In cases of bilateral severe hearing impairment, cochlear implants provide a functional alternative to damaged inner-ear structures. External components capture sound and convert it into electrical signals transmitted to electrode arrays inserted into the cochlea, thereby stimulating the auditory nerve. For external ear loss, craniofacial prostheses may be used. Recent experimental work using three-dimensional printing and cartilage scaffolds has attempted to recreate anatomically realistic external ears, offering potential future solutions for congenital or traumatic conditions such as microtia.

Artificial Eyes

Functional replacement of vision has been explored through electronic retinal and cortical implants. Current devices usually involve an external miniature camera coupled to implanted electrodes on the retina, optic nerve or visual brain regions. Although present systems offer only limited capabilities—for example detecting brightness patterns or simple shapes—the approach demonstrates the feasibility of neural interfacing for visual restoration. Progress depends on improved understanding of retinal preprocessing and advances in neural integration and computational modelling.

Cardiovascular Prostheses

Artificial organs associated with the circulatory system address conditions affecting the heart and major vessels. Artificial hearts may be used as temporary life-support systems until transplantation or as permanent alternatives when transplantation is not possible. Pacemakers and implantable defibrillators intervene electrically to regulate or replace the heart’s natural pacing mechanism. Ventricular assist devices partially or fully support cardiac output without necessitating removal of the patient’s own heart. Alongside these technologies, research into organ culture and three-dimensional bioprinting aims to create biologically active cardiac tissues, though challenges such as vascularisation currently limit their viability.

Liver Support

Bioartificial liver systems, such as those developed by HepaLife, incorporate living hepatocytes to provide temporary metabolic support in cases of liver failure. These devices assist the patient’s own liver during recovery or bridge the interval until transplantation. Because they rely on real liver cells, they cannot yet serve as permanent substitutes.

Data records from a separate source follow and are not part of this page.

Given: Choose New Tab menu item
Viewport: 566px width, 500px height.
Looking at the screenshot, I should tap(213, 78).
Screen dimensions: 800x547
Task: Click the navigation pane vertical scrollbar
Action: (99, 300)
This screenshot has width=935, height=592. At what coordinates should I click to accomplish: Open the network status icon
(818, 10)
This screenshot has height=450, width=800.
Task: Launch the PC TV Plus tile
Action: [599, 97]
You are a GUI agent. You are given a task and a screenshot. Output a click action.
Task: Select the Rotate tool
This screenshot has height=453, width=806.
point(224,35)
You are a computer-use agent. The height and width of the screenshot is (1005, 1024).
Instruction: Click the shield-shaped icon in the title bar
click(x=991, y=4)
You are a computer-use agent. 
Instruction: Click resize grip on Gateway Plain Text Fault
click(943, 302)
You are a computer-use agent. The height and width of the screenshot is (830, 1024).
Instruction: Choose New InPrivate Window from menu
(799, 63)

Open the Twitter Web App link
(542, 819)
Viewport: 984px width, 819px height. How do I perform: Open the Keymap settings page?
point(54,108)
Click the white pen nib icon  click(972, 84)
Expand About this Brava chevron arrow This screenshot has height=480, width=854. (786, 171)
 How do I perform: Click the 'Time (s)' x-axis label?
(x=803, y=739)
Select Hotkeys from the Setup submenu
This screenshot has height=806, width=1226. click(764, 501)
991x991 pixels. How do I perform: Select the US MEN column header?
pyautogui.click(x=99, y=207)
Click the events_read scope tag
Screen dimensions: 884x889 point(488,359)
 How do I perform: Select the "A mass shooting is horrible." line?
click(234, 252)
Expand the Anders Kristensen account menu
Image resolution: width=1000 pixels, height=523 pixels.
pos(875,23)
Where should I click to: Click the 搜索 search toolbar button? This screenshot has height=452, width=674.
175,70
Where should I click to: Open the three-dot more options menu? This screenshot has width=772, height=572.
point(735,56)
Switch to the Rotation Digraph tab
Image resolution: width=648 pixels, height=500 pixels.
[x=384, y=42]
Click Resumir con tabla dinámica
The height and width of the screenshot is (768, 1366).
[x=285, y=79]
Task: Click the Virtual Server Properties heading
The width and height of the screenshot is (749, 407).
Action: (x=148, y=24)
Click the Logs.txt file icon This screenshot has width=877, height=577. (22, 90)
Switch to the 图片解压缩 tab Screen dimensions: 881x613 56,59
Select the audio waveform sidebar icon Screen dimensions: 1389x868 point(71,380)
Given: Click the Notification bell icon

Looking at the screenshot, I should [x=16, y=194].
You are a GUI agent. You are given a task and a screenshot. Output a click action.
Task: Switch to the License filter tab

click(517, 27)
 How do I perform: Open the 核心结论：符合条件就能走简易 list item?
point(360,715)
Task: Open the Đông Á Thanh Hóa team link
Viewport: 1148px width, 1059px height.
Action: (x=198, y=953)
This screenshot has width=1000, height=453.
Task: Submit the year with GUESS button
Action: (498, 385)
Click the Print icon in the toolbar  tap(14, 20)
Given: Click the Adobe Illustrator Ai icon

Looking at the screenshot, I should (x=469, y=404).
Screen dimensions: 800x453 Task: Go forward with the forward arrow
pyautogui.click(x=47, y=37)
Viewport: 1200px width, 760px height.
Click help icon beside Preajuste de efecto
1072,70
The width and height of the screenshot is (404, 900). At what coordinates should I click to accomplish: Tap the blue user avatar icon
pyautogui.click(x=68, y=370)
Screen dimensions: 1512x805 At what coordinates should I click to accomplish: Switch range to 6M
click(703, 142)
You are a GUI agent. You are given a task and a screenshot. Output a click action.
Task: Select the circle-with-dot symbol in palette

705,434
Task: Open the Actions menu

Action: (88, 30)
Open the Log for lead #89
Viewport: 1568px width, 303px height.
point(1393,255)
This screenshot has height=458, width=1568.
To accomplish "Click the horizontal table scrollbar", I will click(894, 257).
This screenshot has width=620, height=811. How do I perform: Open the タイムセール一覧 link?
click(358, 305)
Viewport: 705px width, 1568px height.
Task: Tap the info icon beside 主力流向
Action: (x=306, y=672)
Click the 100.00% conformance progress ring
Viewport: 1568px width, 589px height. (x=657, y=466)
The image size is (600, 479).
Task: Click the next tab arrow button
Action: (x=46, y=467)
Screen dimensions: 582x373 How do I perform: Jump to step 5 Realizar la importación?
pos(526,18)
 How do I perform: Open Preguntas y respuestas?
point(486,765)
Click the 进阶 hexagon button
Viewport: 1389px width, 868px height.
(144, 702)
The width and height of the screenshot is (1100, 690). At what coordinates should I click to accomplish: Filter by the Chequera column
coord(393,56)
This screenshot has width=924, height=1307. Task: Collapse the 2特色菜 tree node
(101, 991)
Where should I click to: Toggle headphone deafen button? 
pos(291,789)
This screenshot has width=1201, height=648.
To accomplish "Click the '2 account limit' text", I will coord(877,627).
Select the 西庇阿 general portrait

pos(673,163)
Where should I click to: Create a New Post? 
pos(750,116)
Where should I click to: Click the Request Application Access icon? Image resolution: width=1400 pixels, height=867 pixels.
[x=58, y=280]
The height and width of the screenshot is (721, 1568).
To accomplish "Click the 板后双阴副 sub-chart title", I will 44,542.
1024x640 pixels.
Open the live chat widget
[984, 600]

Lung Support and Replacement

Progress in artificial lung design has accelerated, with near-functional prototypes under development. Extracorporeal membrane oxygenation (ECMO) provides temporary support by circulating blood through a device containing gas-exchange membranes, thereby oxygenating the blood and removing carbon dioxide. A related technique, extracorporeal carbon dioxide removal (ECCO₂R), focuses primarily on carbon-dioxide clearance, enabling reduced strain on the lungs during severe respiratory failure. Research aims to refine portable or implantable artificial lungs capable of long-term use.